Task brief
Print the lines verbatim, from the line with "Image resolution: width=827" to the line with "Looking at the screenshot, I should tap(165, 225).".
── Data records
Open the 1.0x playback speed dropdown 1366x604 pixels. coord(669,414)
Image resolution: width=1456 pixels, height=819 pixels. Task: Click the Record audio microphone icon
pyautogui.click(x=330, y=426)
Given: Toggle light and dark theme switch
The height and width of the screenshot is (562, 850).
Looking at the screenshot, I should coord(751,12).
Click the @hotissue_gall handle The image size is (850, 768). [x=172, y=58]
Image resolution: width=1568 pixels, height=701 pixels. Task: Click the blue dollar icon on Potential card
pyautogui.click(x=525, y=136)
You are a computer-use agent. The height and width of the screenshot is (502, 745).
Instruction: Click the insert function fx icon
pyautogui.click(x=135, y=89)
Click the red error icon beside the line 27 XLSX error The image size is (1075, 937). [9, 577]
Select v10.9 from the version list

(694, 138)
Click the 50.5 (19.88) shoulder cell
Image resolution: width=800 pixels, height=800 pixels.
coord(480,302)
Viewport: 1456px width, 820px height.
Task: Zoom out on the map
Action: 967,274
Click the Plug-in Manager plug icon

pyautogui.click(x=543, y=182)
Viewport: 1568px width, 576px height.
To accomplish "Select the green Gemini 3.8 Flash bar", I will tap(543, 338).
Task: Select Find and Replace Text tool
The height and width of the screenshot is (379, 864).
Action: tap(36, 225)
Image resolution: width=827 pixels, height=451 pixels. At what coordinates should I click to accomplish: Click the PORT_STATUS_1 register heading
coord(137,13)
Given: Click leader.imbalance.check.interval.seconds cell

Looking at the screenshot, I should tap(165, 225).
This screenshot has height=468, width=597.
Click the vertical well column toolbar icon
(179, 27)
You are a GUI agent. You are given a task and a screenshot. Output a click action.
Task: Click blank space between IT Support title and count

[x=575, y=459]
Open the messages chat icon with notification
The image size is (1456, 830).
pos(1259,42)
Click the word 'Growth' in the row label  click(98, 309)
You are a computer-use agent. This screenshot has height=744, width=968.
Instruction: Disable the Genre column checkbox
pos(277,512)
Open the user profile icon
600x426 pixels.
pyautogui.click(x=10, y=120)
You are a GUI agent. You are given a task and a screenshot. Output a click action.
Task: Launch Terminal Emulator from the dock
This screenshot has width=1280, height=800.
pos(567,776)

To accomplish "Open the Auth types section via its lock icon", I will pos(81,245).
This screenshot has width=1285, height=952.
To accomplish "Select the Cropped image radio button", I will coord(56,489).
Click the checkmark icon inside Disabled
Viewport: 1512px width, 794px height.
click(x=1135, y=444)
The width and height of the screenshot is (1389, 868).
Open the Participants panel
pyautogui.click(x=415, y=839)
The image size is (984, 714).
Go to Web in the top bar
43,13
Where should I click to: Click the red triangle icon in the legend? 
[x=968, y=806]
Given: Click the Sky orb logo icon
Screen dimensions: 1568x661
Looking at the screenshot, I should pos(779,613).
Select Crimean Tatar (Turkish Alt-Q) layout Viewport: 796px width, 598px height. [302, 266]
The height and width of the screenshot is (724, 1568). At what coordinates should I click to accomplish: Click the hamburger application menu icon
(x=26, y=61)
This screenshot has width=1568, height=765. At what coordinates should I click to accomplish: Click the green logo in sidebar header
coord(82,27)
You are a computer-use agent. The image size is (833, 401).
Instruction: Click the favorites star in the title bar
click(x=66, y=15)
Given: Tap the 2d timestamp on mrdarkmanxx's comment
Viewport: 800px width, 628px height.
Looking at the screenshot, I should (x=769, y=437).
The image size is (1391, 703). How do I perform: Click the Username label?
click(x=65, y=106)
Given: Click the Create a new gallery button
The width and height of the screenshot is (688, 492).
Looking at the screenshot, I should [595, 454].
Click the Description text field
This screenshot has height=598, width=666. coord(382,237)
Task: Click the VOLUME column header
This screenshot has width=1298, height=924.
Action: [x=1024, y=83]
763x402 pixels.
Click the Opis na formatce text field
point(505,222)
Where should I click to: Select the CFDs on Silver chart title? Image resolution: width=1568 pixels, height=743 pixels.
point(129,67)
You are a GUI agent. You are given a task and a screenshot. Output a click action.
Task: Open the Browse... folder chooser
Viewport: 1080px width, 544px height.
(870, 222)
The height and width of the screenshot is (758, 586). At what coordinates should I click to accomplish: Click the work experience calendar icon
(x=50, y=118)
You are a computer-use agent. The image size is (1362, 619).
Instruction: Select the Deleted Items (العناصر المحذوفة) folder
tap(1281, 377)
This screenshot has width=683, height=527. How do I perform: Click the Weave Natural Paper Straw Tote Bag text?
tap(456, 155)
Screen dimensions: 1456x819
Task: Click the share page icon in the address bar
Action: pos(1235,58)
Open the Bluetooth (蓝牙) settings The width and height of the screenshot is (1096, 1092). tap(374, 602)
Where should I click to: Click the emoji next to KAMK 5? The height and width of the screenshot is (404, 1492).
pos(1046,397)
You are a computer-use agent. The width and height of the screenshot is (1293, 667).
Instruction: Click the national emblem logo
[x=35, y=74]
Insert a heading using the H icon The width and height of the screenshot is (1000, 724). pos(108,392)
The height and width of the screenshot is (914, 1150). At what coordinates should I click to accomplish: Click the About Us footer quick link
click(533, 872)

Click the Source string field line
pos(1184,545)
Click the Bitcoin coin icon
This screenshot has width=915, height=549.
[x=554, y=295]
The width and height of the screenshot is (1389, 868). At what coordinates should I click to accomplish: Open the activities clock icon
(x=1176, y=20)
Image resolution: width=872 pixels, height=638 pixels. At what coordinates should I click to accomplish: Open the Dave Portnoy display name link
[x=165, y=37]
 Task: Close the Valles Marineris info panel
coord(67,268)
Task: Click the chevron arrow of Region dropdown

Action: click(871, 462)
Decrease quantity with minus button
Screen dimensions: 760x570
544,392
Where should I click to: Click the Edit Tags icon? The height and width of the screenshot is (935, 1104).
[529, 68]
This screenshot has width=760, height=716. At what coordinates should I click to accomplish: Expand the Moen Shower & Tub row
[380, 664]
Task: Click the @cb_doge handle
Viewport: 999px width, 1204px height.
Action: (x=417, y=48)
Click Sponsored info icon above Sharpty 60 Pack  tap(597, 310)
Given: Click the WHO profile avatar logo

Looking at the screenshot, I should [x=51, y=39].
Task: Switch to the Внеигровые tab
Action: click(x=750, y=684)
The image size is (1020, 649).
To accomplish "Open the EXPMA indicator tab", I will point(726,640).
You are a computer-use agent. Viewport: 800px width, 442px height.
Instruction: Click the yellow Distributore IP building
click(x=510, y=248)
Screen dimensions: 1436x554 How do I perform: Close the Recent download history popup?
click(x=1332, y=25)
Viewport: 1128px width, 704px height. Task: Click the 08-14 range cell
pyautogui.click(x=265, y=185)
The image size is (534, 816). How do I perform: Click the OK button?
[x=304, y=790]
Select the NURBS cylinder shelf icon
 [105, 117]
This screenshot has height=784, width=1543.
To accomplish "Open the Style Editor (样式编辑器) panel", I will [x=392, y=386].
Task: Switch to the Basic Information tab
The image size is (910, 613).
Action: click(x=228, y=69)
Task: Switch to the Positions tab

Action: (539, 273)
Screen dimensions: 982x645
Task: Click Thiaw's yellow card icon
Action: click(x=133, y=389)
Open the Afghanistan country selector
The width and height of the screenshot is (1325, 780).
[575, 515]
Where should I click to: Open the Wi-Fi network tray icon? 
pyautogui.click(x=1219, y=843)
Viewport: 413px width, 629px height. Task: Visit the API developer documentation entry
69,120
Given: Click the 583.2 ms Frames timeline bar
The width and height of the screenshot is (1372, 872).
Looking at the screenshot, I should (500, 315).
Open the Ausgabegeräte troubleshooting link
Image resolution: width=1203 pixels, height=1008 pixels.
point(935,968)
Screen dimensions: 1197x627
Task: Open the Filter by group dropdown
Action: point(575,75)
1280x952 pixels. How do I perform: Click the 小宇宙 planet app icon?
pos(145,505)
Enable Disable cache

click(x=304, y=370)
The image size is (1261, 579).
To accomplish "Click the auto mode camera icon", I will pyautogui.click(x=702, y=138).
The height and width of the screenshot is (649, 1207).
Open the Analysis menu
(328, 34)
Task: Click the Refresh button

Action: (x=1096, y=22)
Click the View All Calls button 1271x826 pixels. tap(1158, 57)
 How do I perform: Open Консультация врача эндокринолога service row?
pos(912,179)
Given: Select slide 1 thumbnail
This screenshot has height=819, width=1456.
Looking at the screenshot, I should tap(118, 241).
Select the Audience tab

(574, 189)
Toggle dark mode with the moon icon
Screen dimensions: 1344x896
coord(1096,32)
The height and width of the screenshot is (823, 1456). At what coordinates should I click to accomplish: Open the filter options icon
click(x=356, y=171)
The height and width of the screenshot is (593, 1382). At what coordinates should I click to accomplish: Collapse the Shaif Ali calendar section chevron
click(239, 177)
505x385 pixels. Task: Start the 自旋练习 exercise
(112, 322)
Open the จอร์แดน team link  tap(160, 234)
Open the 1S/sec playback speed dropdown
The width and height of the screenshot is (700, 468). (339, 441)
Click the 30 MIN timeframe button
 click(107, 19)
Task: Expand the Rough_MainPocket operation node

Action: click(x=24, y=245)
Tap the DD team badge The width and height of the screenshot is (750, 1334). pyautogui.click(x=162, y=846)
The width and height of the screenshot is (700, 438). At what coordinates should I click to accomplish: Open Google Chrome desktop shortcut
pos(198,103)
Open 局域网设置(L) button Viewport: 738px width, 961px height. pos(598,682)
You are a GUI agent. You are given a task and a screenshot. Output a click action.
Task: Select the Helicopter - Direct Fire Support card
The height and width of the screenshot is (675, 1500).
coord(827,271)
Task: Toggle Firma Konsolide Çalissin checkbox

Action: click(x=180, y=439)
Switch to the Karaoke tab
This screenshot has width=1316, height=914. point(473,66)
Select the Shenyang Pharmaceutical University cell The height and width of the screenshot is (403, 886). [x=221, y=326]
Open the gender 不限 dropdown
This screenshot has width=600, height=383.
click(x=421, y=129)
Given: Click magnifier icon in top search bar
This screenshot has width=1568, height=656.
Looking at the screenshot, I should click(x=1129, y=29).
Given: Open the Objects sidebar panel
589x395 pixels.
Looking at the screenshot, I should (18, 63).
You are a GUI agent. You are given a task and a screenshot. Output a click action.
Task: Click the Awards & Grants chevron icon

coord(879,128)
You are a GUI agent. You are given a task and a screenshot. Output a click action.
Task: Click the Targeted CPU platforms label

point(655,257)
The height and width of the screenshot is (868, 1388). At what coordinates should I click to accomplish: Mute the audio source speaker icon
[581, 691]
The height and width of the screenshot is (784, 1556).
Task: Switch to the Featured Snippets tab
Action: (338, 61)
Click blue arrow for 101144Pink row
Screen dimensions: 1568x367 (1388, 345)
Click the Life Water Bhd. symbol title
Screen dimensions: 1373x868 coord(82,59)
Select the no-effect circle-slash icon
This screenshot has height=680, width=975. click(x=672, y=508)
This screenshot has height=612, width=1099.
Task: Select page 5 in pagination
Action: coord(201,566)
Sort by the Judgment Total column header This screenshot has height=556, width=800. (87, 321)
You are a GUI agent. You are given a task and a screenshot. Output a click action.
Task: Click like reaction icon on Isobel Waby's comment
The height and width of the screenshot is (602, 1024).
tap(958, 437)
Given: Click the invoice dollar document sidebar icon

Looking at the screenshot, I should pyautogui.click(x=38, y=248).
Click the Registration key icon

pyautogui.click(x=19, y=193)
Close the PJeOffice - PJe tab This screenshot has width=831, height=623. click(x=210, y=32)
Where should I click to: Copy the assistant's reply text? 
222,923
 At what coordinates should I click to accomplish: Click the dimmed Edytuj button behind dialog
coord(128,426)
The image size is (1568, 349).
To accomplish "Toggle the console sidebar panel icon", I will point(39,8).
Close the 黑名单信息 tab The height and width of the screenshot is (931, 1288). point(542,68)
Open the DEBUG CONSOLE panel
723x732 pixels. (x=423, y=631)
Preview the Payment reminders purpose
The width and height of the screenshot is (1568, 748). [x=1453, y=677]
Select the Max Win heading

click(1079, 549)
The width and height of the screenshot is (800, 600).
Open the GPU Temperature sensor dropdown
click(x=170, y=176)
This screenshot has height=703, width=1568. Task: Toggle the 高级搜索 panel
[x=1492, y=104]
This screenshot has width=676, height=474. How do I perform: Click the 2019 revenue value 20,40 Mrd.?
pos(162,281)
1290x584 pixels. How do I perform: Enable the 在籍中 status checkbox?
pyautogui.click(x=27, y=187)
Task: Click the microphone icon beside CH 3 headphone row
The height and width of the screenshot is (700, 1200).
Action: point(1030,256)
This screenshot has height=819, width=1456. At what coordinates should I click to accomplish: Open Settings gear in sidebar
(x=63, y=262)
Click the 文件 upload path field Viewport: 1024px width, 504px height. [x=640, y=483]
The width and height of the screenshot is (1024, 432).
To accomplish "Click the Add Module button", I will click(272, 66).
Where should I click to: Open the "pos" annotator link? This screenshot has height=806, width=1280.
────
Complete output
Image resolution: width=827 pixels, height=451 pixels. At what coordinates should I click to accomplish: Click the PORT_STATUS_1 register heading
coord(137,13)
Given: Click leader.imbalance.check.interval.seconds cell

Looking at the screenshot, I should tap(165, 225).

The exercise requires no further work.